BUG/MINOR: haproxy/threads: try to make all threads leave together
There's a small issue with soft stop combined with the incoming
connection load balancing. A thread may dispatch a connection to
another one at the moment stopping=1 is set, and the second one could
stop by seeing (jobs - unstoppable_jobs) == 0 in run_poll_loop(),
without ever picking these connections from the queue. This is
visible in that it may occasionally cause a connection drop on
reload since no remaining thread will ever pick that connection
anymore.
In order to address this, this patch adds a stopping_thread_mask
variable by which threads acknowledge their willingness to stop
when their runqueue is empty. And all threads will only stop at
this moment, so that if finally some late work arrives in the
thread's queue, it still has a chance to process it.

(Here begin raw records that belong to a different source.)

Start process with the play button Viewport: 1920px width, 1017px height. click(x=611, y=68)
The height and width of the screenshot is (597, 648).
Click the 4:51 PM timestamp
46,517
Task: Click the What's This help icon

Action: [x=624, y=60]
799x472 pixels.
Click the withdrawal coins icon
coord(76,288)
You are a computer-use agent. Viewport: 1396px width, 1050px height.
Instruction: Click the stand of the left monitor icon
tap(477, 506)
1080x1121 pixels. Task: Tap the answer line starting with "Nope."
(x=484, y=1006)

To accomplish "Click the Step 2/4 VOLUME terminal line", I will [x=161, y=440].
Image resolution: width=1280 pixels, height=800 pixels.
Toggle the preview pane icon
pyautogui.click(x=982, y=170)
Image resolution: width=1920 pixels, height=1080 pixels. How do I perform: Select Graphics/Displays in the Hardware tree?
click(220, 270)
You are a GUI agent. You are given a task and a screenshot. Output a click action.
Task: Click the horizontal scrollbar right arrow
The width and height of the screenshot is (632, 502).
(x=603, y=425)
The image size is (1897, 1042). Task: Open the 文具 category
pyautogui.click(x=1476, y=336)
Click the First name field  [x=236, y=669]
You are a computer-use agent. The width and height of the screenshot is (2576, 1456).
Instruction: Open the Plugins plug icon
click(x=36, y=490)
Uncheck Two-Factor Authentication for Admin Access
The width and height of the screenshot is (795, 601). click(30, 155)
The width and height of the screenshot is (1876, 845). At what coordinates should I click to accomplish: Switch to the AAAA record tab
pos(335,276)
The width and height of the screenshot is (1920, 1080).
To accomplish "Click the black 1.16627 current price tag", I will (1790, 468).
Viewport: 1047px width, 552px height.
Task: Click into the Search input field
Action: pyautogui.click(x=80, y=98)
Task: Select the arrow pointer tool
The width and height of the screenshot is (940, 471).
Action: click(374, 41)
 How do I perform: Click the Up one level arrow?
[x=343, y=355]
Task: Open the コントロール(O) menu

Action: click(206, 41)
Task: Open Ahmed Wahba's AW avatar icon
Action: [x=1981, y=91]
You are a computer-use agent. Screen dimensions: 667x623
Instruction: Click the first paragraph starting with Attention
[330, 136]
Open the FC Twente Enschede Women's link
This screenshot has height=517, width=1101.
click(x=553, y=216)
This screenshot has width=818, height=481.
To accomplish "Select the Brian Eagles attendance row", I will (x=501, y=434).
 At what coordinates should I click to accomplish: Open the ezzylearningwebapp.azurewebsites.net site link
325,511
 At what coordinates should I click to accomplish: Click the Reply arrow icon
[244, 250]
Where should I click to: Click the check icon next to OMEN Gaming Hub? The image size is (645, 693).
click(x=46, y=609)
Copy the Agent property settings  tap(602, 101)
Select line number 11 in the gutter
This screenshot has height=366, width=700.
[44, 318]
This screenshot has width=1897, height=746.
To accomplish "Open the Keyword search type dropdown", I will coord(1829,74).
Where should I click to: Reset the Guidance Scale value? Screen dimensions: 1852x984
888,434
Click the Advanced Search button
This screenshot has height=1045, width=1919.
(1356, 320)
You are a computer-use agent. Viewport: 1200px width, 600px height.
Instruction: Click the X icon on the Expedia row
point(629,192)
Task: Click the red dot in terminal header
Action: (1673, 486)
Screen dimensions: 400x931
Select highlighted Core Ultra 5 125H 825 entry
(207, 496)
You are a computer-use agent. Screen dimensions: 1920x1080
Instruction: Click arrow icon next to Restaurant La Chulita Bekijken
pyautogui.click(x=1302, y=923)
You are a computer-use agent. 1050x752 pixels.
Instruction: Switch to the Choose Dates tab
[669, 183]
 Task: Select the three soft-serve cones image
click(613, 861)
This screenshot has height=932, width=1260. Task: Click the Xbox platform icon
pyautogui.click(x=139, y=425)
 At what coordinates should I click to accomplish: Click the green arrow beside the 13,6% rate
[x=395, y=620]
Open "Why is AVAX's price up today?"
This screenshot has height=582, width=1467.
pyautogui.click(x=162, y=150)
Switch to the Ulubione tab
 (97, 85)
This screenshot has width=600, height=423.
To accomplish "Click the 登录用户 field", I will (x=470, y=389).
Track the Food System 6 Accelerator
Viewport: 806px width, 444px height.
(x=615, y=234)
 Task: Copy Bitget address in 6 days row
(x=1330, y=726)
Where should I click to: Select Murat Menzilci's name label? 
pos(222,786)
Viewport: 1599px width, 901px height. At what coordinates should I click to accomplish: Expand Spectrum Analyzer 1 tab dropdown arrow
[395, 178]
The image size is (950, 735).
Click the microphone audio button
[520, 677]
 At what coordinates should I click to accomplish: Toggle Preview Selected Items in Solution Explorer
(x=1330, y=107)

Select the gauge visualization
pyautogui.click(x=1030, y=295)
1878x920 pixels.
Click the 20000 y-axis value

This should be backported to 2.1 and 2.0.
(cherry picked from commit 4b3f27b67f2dec16bc06084df2dfe9f20072584e)
[wt: minor ctx adj: wake_expired_tasks() is earlier in 2.2]
Signed-off-by: Willy Tarreau <w@1wt.eu>
(cherry picked from commit 2bb9a482aeaddaab5f91740afd92870abeed989f)
Signed-off-by: Willy Tarreau <w@1wt.eu>
diff --git a/src/haproxy.c b/src/haproxy.c
index 74fb70e..617a08d 100644
--- a/src/haproxy.c
+++ b/src/haproxy.c
@@ -142,6 +142,7 @@
unsigned long all_proc_mask = 1; /* mask of all processes */
volatile unsigned long sleeping_thread_mask = 0; /* Threads that are about to sleep in poll() */
+volatile unsigned long stopping_thread_mask = 0; /* Threads acknowledged stopping */
/* global options */
struct global global = {
@@ -2633,8 +2634,12 @@
/* Check if we can expire some tasks */
next = wake_expired_tasks();
+ if (stopping && tasks_run_queue == 0)
+ _HA_ATOMIC_OR(&stopping_thread_mask, tid_bit);
+
/* stop when there's nothing left to do */
- if ((jobs - unstoppable_jobs) == 0)
+ if ((jobs - unstoppable_jobs) == 0 && tasks_run_queue == 0 &&
+ (stopping_thread_mask & all_threads_mask) == all_threads_mask)
break;
/* also stop if we failed to cleanly stop all tasks */